News Release

UC San Diego Superfund Research Program receives $15 million grant renewal

Grant and Award Announcement

University of California - San Diego

Hepatocytes

image: Among the research supported by UC San Diego’s Superfund Research Program is Michael Karin’s work identifying how hepatocytes (liver cells) become cancerous after exposure to chemical carcinogens. view more 

Credit: UC San Diego School of Medicine

The National Institute of Environmental Health Sciences (NIEHS), part of the National Institutes of Health, has renewed funding for the Superfund Research Program (SRP) at the University of California, San Diego. Over the next five years, the $15 million grant will fund continued research on the molecular and genetic consequences of exposure to uncontrolled toxicants from Superfund and other hazardous waste sites.

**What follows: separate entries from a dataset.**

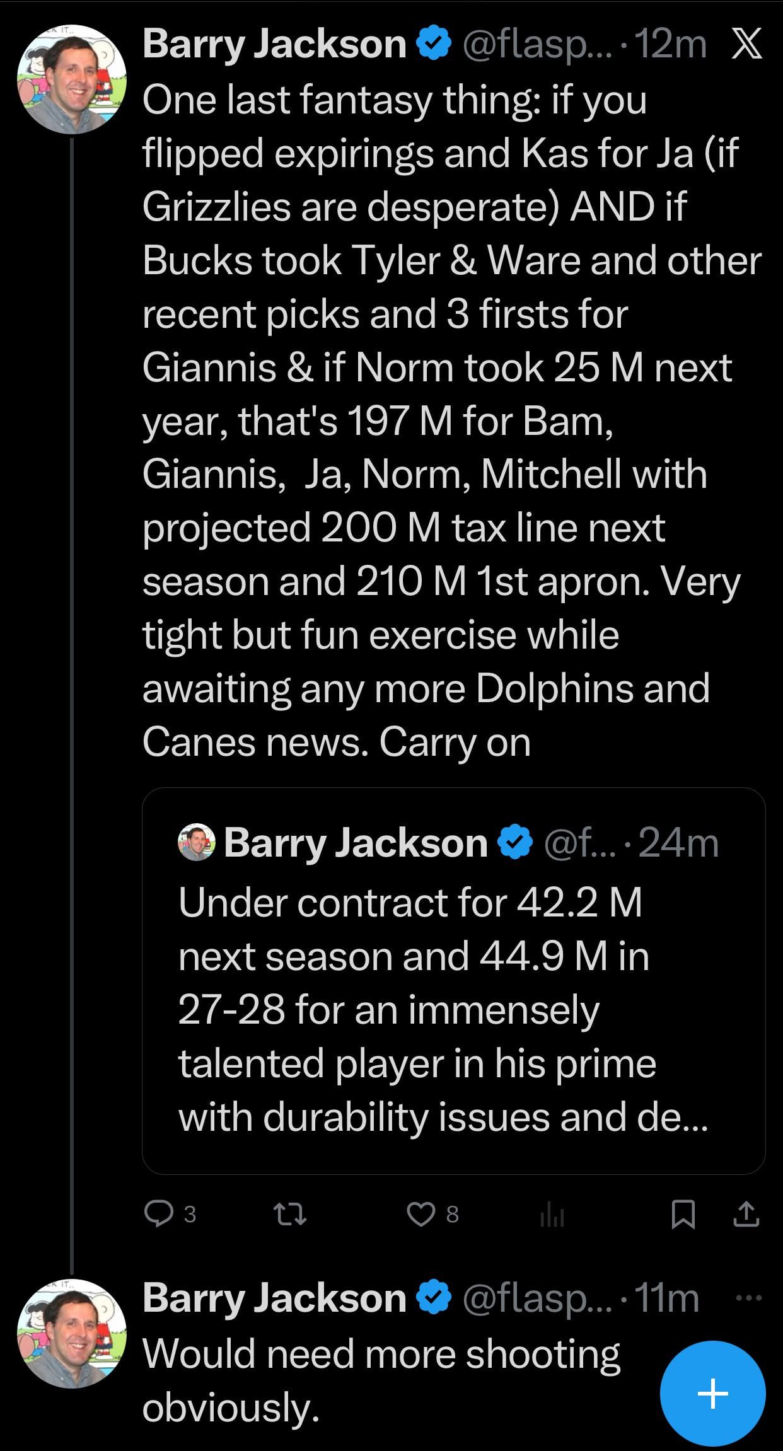View analytics for the fantasy tweet
Image resolution: width=783 pixels, height=1451 pixels.
coord(552,1215)
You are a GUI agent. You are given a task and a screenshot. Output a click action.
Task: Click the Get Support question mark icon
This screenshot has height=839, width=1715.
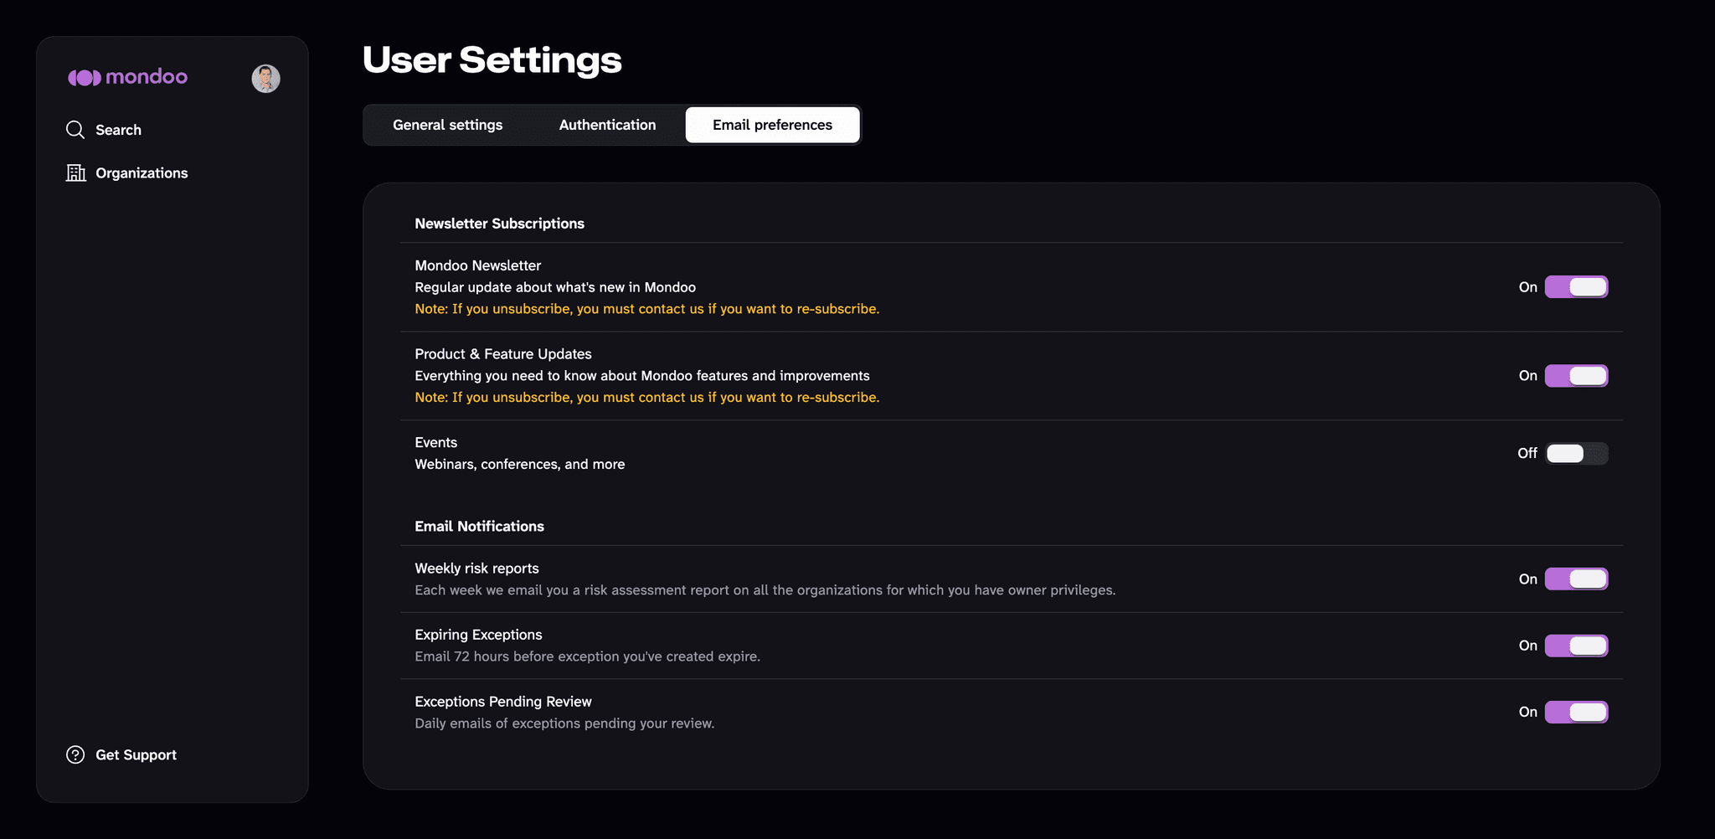point(75,754)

It is the third funding cycle for UC San Diego's SRP, which was originally funded by the NIEHS in 2000.

"The overall goal of the Superfund Research Program is to understand why environmental toxicants cause disease," said Robert H. Tukey, PhD, Professor of Pharmacology, Chemistry & Biochemistry at UC San Diego and Director of the UC San Diego SRP. "Our focus is on the development of novel biological models to define how toxicant exposure leads to illness and disease. We want to learn how to better detect toxicants and model the health effects of exposure, assess the risks, and find effective ways to remediate."

Since 2000, the SRP at UC San Diego has chalked some notable achievements. Most recently:

  • Michael Karin, PhD, Distinguished Professor of Pharmacology in UC San Diego's Laboratory of Gene Regulation and Signal Transduction, has identified initiating cells in the liver that progress into liver cancer following exposure to chemical carcinogens. The identity of these cells may lead to an understanding of the mechanisms that underlie the development of liver cancer.
  • Robert Tukey, PhD has produced new mouse models expressing human genes that result in dramatically elevated levels of serum bilirubin, a potent and natural antioxidant that can be used to study the role of oxidative stress in toxicant-induced disease.
  • Julian Schroeder, PhD, in the Biology Department at UC San Diego, has used the plant model Arabidopsis to create genetically engineered plants that may eventually prove useful to bioaccumulate heavy metals from contaminated soils on a commercially viable scale.
  • David Brenner, MD, vice chancellor of UC San Diego Health Sciences, and Dean of the UCSD School of Medicine, and Ekihiro Seki, MD, from the Department of Medicine, have investigated the genetic mechanisms that lead to the development of toxicant induced liver fibrosis.
  • Ronald Evans, PhD, at the Salk Institute, has identified key cellular receptors that serve to transport environmental toxicants to the nucleus, allowing for identification of the genes that may lead to disease.
  • Paul Russell, PhD, at the Scripps Research Institute, has been successful in using yeast to characterize intracellular proteins important in arsenic induced toxicity.
  • William Trogler, PhD, Professor of Chemistry and Biochemistry, has developed novel chemical tools to detect toxicant exposure in the environment.

On-going and future projects, said Tukey, will use functional genomics and proteomics to investigate the cellular and molecular responses leading to toxicant -induced liver toxicity.

The SRP at UC San Diego is broad-based, with biomedical researchers, chemists, plant biologists, and public outreach experts. It includes research projects led by scientists from other institutions, including The Scripps Research Institute, the Salk Institute for Biological Studies and the Howard Hughes Medical Institute.